A mere reading of the debenture reveals the terms and conditions are set forth clearly. So clearly in fact that " he who runs may read" without difficulty. We find no ambiguity in the language. Moreover, the high rate of interest provided would, under ordinary conditions, provoke more than a casual interest in the reading in order to ascertain what limitations were consequent upon the enjoyment of such a generous return.
This case may be distinguished from the Lubin case (Lubin v. Pressed Steel Car Co., 146 Misc. 462) where recovery was allowed. In the Lubin case the (< no action" provision was contained in an indenture in the hands of the trustee, to which indenture only the briefest of references was made on the face of the bond which contained an unconditional promise to pay at maturity. While the court recognized the indenture and the bond should be read and construed together in order to ascertain the intent of the parties, it concluded that if there is an inconsistency between the instruments the bond must prevail. (Cf. Levy v. Paramount Publix Corp., 149 Misc. 129, affd. 241 App. Div. 711, affd. 265 N. Y. 629, an action by a holder of an unmatured bond.) Here the limitation appears on the face of the debenture itself. So also if there is an ambiguity in or between the documents it will be construed against the issuing corporation (Rothschild v. Rio Grande Western Ry. Co., 84 Hun 103, affd. 164 N. Y. 594) which created or bears responsibility for such ambiguity.
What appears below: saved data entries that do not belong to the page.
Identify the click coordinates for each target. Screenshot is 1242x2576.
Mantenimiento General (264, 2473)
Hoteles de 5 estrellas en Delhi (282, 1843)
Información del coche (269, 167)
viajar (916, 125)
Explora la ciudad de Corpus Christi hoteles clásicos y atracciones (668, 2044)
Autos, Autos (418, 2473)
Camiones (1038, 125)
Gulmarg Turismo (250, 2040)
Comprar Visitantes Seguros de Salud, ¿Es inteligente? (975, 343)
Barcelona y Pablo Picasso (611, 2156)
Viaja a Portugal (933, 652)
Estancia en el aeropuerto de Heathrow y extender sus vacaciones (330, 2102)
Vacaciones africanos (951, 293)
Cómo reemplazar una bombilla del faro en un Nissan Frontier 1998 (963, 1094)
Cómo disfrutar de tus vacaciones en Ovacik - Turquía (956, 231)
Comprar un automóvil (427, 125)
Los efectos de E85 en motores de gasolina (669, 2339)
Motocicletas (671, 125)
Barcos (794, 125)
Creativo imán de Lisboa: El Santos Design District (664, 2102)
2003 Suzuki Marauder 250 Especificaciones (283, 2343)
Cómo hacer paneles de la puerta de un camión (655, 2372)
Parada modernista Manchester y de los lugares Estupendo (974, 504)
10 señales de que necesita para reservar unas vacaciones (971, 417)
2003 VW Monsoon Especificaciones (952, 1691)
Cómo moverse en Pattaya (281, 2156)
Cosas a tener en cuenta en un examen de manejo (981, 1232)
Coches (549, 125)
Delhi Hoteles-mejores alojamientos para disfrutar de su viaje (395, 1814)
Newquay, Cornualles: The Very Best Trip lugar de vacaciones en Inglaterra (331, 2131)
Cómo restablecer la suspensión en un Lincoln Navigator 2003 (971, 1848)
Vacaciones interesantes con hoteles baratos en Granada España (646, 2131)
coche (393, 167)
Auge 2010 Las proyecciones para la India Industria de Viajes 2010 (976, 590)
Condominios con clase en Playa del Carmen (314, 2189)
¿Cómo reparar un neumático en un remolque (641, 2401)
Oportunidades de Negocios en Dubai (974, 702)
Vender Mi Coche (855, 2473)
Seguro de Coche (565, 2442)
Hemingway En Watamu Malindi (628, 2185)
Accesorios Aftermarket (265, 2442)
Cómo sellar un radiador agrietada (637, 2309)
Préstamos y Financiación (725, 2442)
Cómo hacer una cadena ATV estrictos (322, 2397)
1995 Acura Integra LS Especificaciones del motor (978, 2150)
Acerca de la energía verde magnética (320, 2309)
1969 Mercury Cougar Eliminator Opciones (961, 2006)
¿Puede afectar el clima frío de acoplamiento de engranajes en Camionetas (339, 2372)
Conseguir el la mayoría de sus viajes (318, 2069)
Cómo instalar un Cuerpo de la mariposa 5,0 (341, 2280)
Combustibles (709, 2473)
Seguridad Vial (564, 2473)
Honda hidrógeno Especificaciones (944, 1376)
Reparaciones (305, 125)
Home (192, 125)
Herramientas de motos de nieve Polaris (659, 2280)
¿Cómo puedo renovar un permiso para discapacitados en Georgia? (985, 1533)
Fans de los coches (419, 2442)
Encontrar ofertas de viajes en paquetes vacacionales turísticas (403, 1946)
The attempted analogy by appellant between a trustee unwilling to sue to protect the interest of the bondholders (O'Beirne v. Allegheny & Kinzua R. R. Co., 151 N. Y. 372) and the failure of the other stockholders, or at least 85%, to join with appellant in this or similar suits, will not stand analysis. Here the stockholders bound themselves because of a common interest — the protection of their investment already made in the corporation.
Generally the rights of a holder of a corporate bond are " determined, either by the subscription agreement or by the mortgage under which the bonds were issued to and accepted by him " (Elliott v. Guardian Trust Co., 145 App. Div. 166, 172, mod. on other grounds 204 N. Y. 212; Mitchell v. Madison Ave. Offices, 147 Misc. 149), or by the express language of the bond.
It is worthy of note to observe the Eestatement provides: " A bargain to forego a privilege, that otherwise would exist, to litigate in a Federal Court rather than in a State Court, or in a State Court rather than in a Federal Court, or otherwise to limit unreasonably the tribunal to which resort may be had for the enforcement of a possible future right of action or the time within which a possible future claim may be asserted, is illegal" (Eestatement, Contracts, § 558; emphasis supplied). The key word in its application to the instant case is " unreasonably."
Under the facts shown and the circumstances present the limitation imposed is not, as a matter of law, unreasonable.
The order appealed from should be modified, on the law, without costs or disbursements to either party, and judgment directed granting cross motion of defendant for summary judgment dismissing the complaint and as so modified affirmed.
The appeal from the order entered December 18,1964, denying reargument, should be dismissed as nonappealable (Weiss v. Weiss, 225 App. Div. 700; Matter of Rzepecka, 284 App. Div. 867).
Breitel, J. P., Valente, McNally and Eager, JJ., concur.
Order, entered on September 21, 1964, unanimously modified, on the law, to the extent of granting defendant's cross motion for summary judgment, and, as so modified, affirmed, without costs and without disbursements to either party.
Appeal from order entered on December 18, 1964, unanimously dismissed as nonappealable, without costs and without disbursements to either party.